Under the 10 year agreement, Cleanaway will be delivering general waste, recycling and green waste collection services as well as six free kerbside bulk waste collection services per year for each residence. Cleanaway will also be rolling out 65,000 new 140 litre bins across the council.

Central Coast Council said they based their decision on Cleanaway’s service capabilities, experience, customer service, technology advances, equipment and local employment. As part of the contract Cleanaway will provide a dedicated operational team and call centre working out of a purpose built facility based on the Central Coast, as well as offering residents the option to book their bulk waste collection via the website or, for the first time, via a phone app.

Michael Sankey, Regional Manager – Sydney Municipal, said Cleanaway will be working closely with Central Coast Council to provide a superior level of customer service and keep employment in the area.

“We’re excited to partner with Central Coast Council and provide a world class collection service to local residents.”
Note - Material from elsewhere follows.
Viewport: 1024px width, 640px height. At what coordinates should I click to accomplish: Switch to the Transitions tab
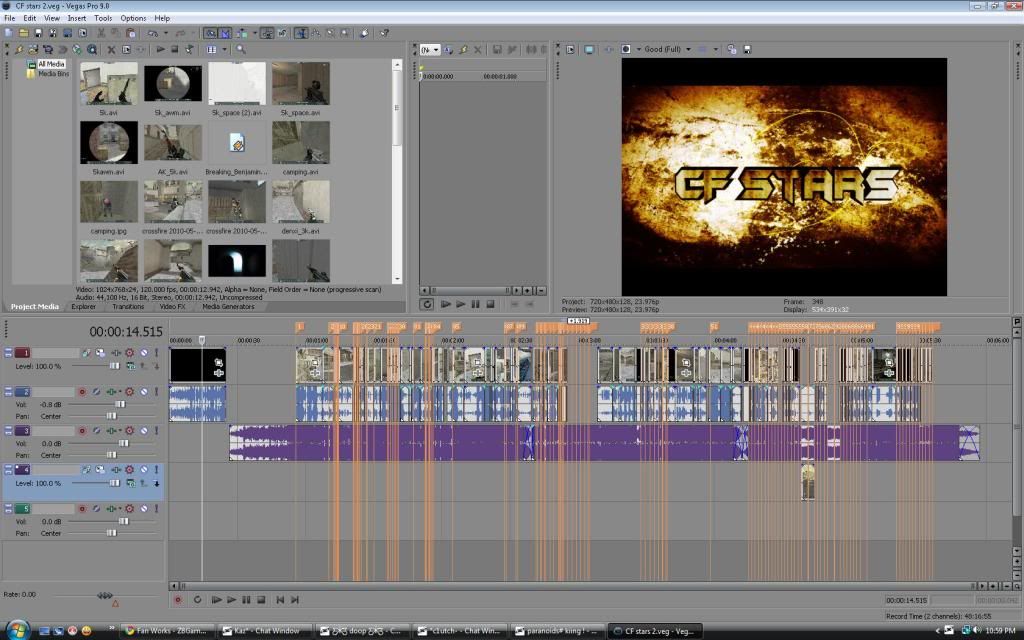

“We’ll be setting up a new facility, implementing operational teams, a call centre and some education resources so it will be a busy six months recruiting and putting the team in place. We’ll also be upholding the rate Council has previously negotiated with the Transport Workers Union for the existing drivers.”

REMONDIS will continue to deliver waste collection services to Central Coast Council until January 31 2018, with Cleanaway beginning operations from February 1.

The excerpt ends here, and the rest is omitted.